↓↓↓
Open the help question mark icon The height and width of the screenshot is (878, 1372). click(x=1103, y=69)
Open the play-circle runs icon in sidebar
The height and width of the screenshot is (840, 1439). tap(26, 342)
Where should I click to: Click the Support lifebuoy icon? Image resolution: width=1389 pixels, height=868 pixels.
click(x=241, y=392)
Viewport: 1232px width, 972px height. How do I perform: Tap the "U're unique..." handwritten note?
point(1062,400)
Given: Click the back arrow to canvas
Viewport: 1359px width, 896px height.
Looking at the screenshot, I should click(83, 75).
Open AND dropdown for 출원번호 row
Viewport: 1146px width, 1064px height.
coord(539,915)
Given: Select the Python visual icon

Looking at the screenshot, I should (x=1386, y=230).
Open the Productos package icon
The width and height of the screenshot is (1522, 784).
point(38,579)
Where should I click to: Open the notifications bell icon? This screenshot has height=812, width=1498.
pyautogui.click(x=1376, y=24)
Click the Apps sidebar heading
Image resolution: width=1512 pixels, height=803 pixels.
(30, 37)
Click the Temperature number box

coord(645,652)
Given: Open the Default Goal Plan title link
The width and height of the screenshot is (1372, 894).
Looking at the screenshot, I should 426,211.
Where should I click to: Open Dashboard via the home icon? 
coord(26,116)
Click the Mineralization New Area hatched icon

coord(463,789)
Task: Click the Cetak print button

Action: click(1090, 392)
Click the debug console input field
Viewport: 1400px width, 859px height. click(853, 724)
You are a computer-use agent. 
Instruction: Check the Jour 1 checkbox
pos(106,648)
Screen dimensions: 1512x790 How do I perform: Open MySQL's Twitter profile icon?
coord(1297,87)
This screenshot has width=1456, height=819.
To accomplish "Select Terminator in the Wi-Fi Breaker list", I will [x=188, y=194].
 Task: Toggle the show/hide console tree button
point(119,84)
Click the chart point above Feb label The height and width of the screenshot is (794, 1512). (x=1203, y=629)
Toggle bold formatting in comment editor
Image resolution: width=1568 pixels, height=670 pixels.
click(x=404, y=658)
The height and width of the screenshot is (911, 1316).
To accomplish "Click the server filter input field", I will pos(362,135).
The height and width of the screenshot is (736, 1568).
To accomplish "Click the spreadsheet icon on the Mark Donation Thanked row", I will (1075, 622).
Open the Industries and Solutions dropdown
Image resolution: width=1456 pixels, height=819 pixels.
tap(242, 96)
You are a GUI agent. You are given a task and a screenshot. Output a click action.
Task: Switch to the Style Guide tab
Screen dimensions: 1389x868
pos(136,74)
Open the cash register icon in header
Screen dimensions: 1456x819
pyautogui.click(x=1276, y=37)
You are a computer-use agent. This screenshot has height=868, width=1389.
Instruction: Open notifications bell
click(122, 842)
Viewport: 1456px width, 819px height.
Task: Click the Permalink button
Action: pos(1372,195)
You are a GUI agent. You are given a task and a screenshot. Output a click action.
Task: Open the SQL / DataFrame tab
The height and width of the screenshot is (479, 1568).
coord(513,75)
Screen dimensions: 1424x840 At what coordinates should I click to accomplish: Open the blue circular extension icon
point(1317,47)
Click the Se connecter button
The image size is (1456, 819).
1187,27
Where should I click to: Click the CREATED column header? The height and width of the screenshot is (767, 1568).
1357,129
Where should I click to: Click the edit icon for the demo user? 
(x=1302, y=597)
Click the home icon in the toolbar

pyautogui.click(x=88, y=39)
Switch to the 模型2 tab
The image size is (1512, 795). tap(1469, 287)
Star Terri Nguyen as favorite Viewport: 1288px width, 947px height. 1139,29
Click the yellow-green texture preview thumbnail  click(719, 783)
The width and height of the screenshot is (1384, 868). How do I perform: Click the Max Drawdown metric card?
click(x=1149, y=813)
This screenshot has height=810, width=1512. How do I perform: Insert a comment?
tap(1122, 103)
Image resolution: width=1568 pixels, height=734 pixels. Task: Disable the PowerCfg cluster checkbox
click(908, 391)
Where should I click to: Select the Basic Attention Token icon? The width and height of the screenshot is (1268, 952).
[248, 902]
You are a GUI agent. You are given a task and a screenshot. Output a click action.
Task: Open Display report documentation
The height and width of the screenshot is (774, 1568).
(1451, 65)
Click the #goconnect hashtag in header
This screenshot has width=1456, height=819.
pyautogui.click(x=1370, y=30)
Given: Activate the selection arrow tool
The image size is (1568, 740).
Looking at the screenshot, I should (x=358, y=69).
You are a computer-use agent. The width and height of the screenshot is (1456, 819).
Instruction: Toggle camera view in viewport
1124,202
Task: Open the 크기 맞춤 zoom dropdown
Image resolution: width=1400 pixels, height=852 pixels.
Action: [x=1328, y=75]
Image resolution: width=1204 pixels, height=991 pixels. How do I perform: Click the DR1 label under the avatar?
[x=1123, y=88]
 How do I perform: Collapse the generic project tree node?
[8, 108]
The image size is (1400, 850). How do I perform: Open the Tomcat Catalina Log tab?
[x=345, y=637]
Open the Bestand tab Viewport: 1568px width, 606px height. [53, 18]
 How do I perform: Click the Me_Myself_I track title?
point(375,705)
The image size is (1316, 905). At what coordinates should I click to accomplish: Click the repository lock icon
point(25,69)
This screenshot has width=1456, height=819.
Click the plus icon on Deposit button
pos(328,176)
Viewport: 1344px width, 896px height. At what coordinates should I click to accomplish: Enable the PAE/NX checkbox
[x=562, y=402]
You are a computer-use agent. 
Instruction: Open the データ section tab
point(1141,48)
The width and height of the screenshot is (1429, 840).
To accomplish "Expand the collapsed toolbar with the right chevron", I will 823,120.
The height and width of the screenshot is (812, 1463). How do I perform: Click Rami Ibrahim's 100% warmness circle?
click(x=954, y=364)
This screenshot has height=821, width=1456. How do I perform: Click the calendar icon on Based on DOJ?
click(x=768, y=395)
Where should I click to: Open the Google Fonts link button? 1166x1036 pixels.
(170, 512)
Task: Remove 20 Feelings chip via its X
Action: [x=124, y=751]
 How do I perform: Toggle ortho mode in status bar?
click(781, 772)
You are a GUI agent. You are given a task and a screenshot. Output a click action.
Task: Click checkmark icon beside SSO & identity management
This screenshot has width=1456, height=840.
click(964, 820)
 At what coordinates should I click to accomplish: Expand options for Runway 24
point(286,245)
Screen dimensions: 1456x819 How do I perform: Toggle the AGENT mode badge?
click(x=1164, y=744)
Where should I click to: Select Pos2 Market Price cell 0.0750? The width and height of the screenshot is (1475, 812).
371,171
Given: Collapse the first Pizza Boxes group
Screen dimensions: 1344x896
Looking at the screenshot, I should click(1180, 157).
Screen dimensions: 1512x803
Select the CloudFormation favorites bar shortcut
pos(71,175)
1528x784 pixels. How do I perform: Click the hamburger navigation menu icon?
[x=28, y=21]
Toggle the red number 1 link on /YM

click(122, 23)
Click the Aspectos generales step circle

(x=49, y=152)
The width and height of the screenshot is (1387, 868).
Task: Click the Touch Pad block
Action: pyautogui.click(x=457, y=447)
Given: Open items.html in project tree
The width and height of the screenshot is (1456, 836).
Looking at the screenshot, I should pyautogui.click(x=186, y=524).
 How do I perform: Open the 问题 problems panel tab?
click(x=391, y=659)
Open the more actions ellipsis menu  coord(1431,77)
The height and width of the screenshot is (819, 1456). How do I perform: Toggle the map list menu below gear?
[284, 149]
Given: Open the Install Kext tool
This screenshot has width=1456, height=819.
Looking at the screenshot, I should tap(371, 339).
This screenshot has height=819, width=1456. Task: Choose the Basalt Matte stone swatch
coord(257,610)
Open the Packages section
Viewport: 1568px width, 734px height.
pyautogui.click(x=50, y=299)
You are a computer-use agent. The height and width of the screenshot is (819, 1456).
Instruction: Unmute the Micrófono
↑↑↑
→ **EXERCISE**: Return the lines containing "computer", taking each one from the listing.

→ **SOLUTION TO THE PROBLEM**:
You are a computer-use agent. 
You are a computer-use agent. This screenshot has height=868, width=1389.
You are a computer-use agent. The width and height of the screenshot is (1456, 819).
You are a computer-use agent. 
You are a computer-use agent. The height and width of the screenshot is (819, 1456).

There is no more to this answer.